Ground floor, Ilam Health Building, 110 Memorial Avenue, Burnside, Christchurch : Ph 03 351 6198 :

Ear Syringing

Ear wax removal

Ear wax is a naturally occurring substance in healthy ears, but it’s quite common for wax to build up in the ear canal and can impair hearing. Sometimes you may not even know you have a wax build up, or you may have a feeling of fullness in your ears, or you may have difficulty hearing. Some people build up wax very quickly and require regular wax removal. If you have a build up of wax that you would like to be removed our nurses able to perform Ear syringing. It is important to have you ears check by the Doctor first to rule out other issues. Your doctor may diagnose excess earwax by inserting an instrument called an otoscope into the opening of your ear. The otoscope shines a light into your ear and magnifies the image.


Ear syringing process

We recommend putting oil (cooking oil works well) or wax softening drops (waxsol can be purchased form the pharmacy) into your ears for a couple of days prior to having the syringing completed, this soften any wax and assists with removal. 

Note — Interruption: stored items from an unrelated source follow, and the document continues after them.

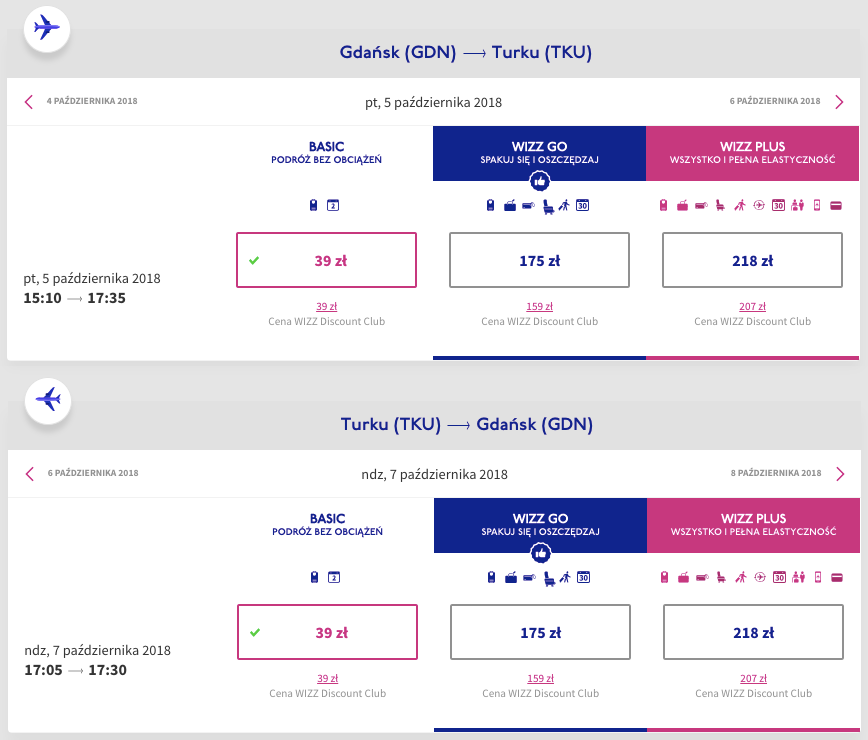Click outbound WIZZ PLUS calendar 30 icon
Viewport: 868px width, 740px height.
coord(779,206)
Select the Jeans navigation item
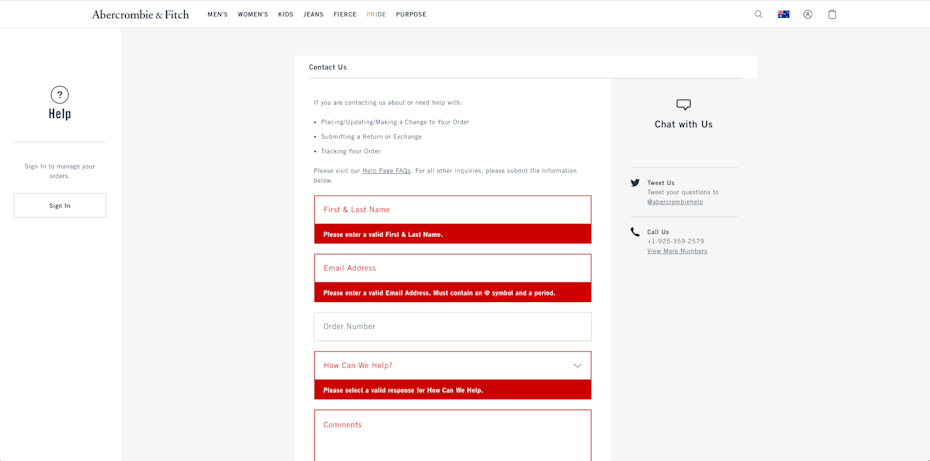930x461 pixels. (313, 15)

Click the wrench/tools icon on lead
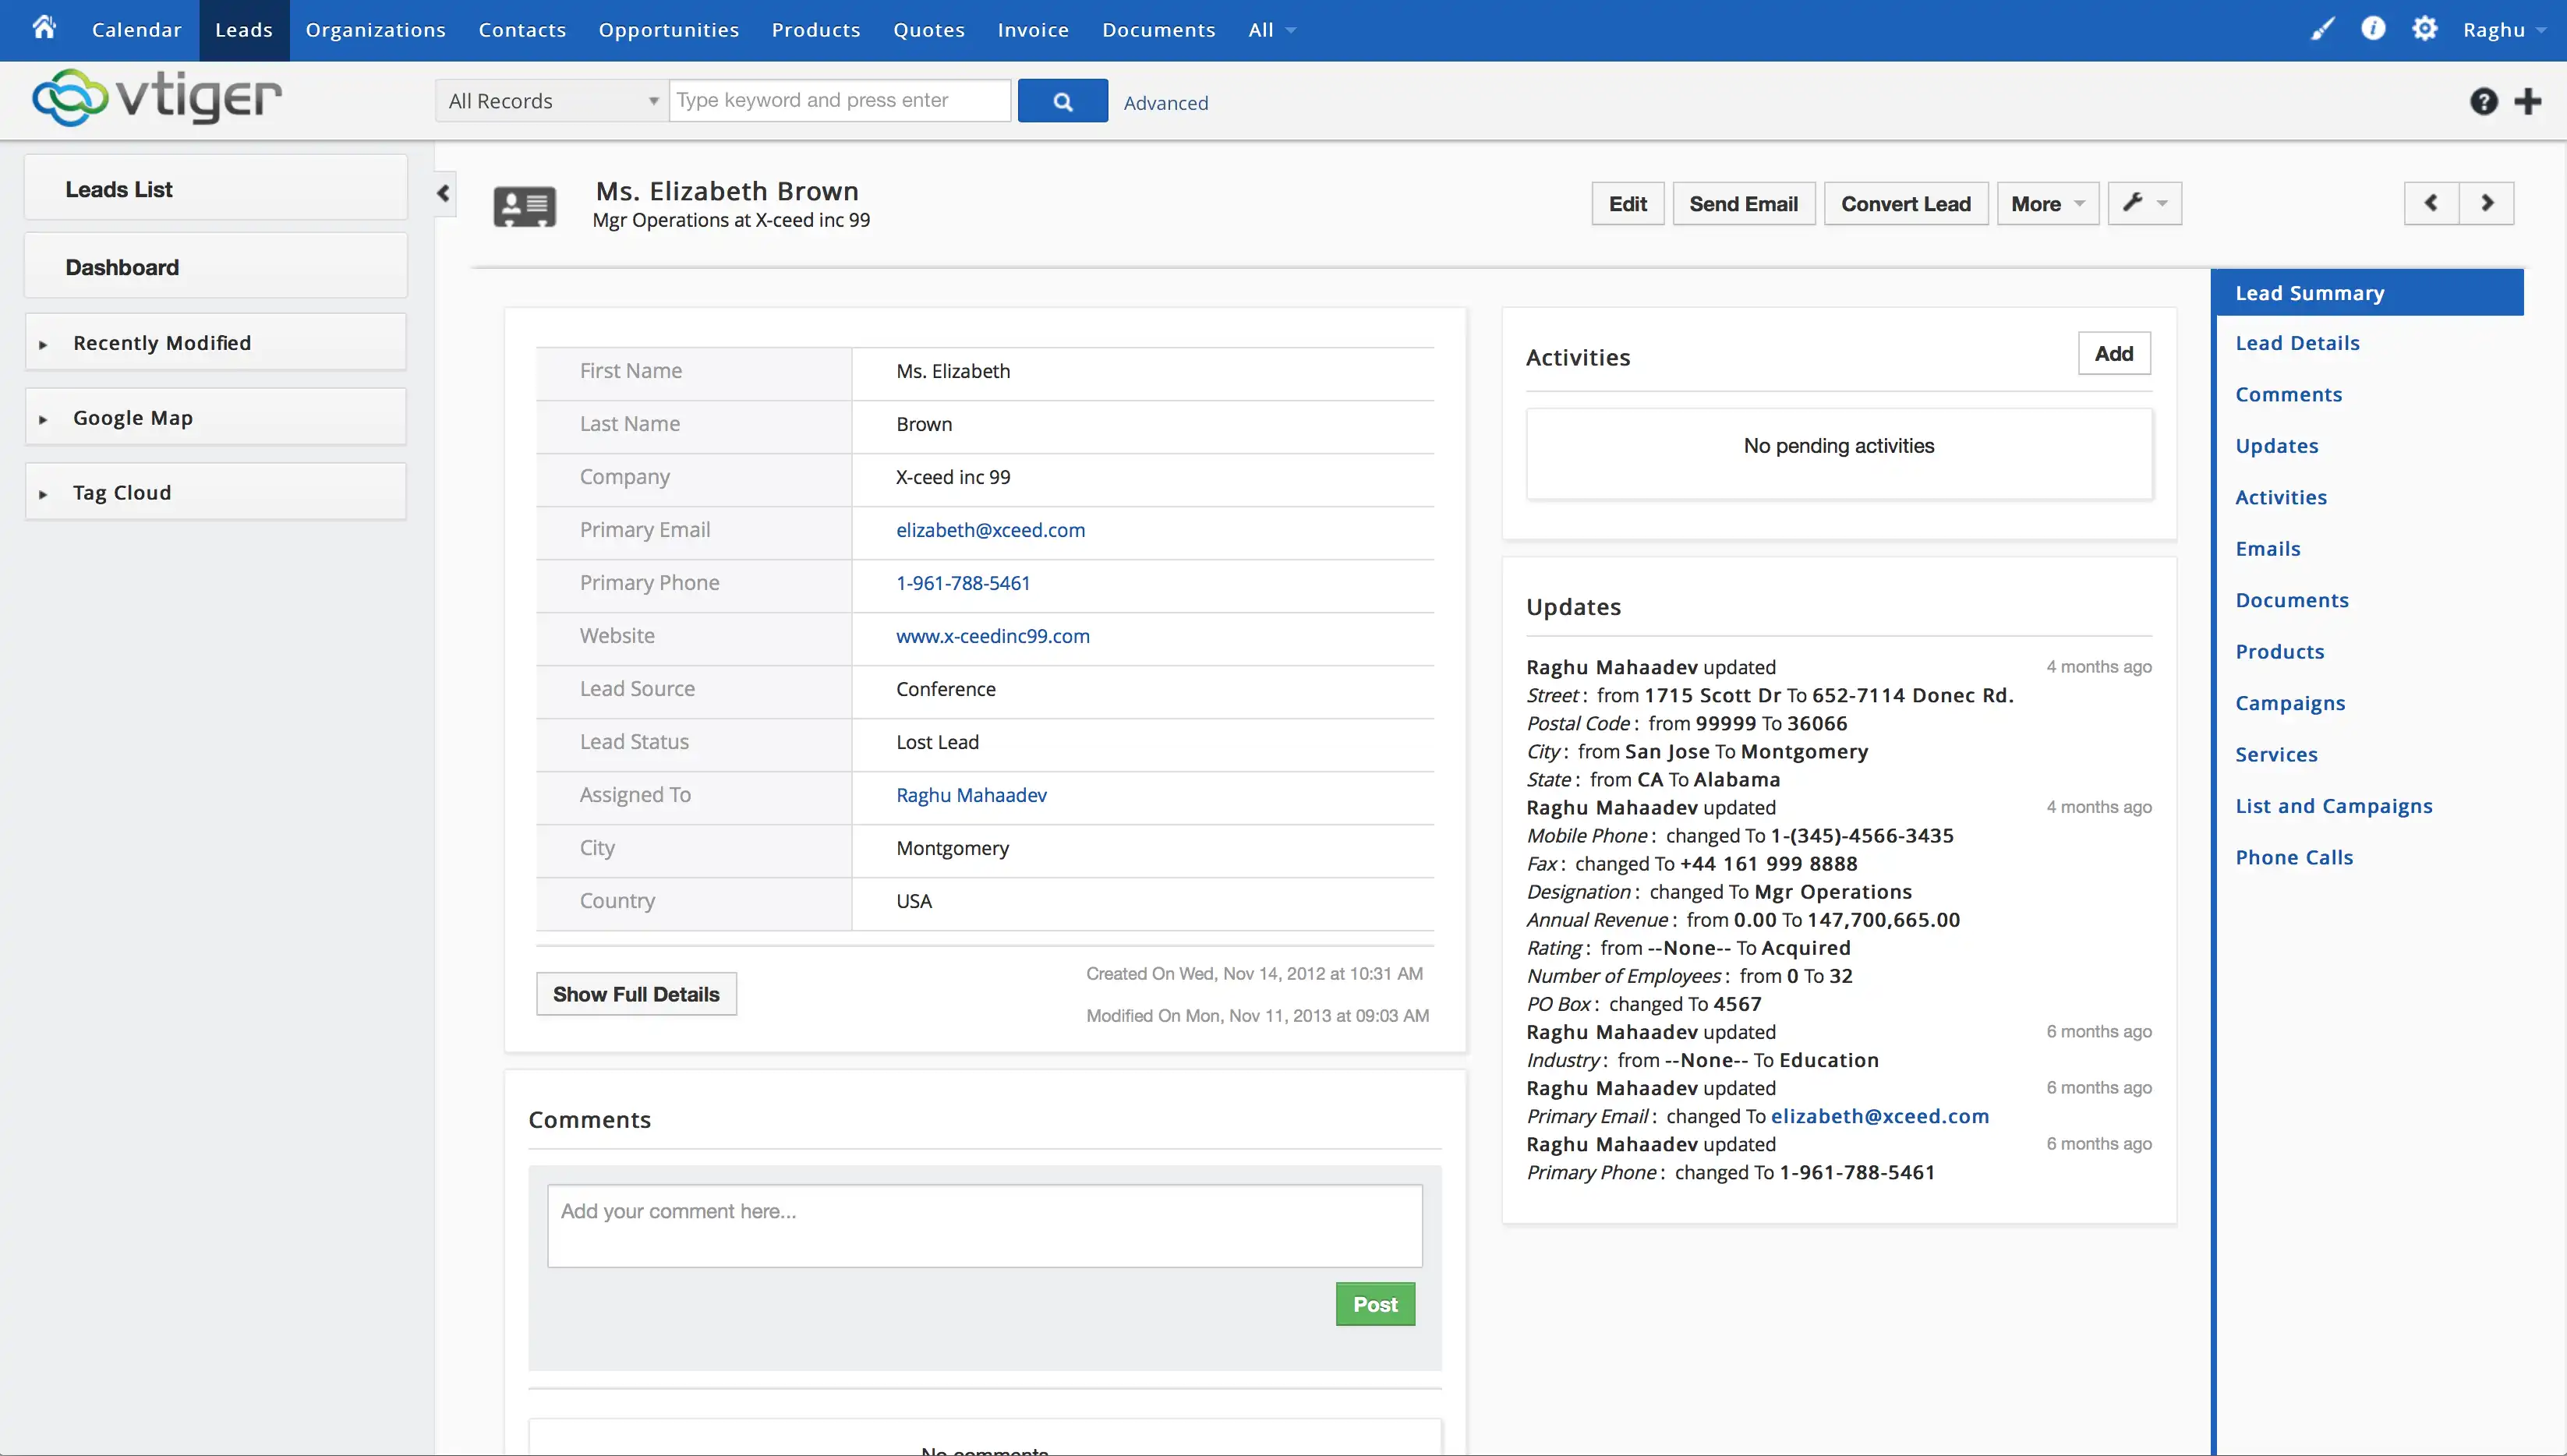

If wax buildup is the issue, one of nurses will perform the irrigation in their office using a syringe-like tool. This tool will be used to insert water into the ear to flush out the wax. You may feel slight discomfort from the water in your ear, or from holding your ear in place.

Ear irrigation is not always successful, if this is the case for you the nurse will discuss other option. Please call and ask to speak with a nurse prior to booking an appointment for children. 

Personal care

We strongly recommend that you do not use cotton tips to clean your ears. Cotton tips can push wax further into the ear canal where it can get stuck. They can also scratch the delicate lining of the ear canal. The best way to clean your ears is to wash the outside of the ear with a flannel. For most people, leaving your ears alone is the best way to keep them clean. The skin inside your ear canals is like a conveyor belt moving from the inside of your ear to the outside, with the wax sweeping up the dust and debris.